Contar a mesma história mais de duas vezes não me cansou. Isso porque eu estava com muita vontade de contar a quem quer que demonstre um pingo de interesse sobre a história. Mas não vou. O que muitos sabem, muitos estragam!

Voltar para casa como se estivesse pisando em nuvens não foi uma surpresa. Eu estava pisando em nuvens quando fomos para o churrasco na casa dos meus sogros.

Sua voz está alegre. Não que você não seja alegre... só está mais alegre do que, geralmente, é. - ele coçou nunca levemente nervoso por ter se embananado nas palavras como se fossemos um recém casal de namorados. Sorri e levei minha mão a sua bochecha.

– Eu estou feliz por ver seu sonho se tornando realidade. Suas realizações também são as minhas!

– E as suas são as minhas. Obrigado por sempre estar ao meu lado.

– Você não deveria me agradecer. Sinto que sem você eu não saberia mais como é respirar, então... bem, acho que quem precisa de agradecer sou eu. Não saberia viver sem você. - ele, por uns três segundos, não esboça reação alguma e, então, quando eu estava prestes a me virar de costas para ele em busca de algo para fazer na casa; ele me beijou.
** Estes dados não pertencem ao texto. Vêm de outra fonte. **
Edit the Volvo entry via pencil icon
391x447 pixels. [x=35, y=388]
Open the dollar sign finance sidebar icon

Um beijo simples e de fato apaixonado.

Sempre achei estranha essa coisa de dizer que dá pra sentir a mensagem do beijo beijo de adeus, beijo de saudade, beijo de desespero, beijo de alívio e tantos outros que já escutei Taylor dizer que sentiu e beijou.

Eu conheço dois tipos de beijo. Bem, conhecia. Acho que, na verdade, a questão de sentir a diferença do beijo é que nunca é uma pessoa só que quer passar essa mensagem. Se trata de uma sintonia mútua que, muitas vezes, na verdade quase sempre, não é exposta em palavras.
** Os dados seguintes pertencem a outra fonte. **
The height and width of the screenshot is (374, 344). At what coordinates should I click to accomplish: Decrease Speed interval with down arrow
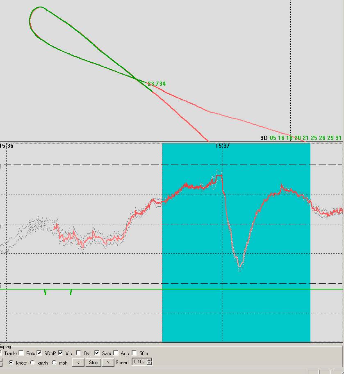[x=149, y=364]
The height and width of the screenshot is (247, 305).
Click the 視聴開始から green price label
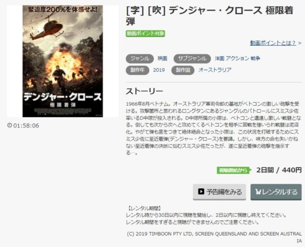[x=234, y=170]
Shawn sempre me beijou com amor ou desejo mas, agora, seu beijo parecia ansiar por segurança.

– Não se preocupe. Eu estarei aqui pra sempre. Se der certo, estarei aqui, se não der certo, estarei aqui também porque o que importa não é o que somos ou temos. O que importa é o que sentimos. - coloquei minha mão em seu peito. – E eu te amo. Simplesmente, amo. Absolutamente tudo o que eu tenho por você é amor.

Ele aproximou nossas testas e fez um carinho em minha bochecha.

– Eu só tenho medo de ter sido tarde demais e, no fim, não conseguir ver o meu álbum, nossos filhos ou minha irmã. Eu só... só quero muito que isso dê certo.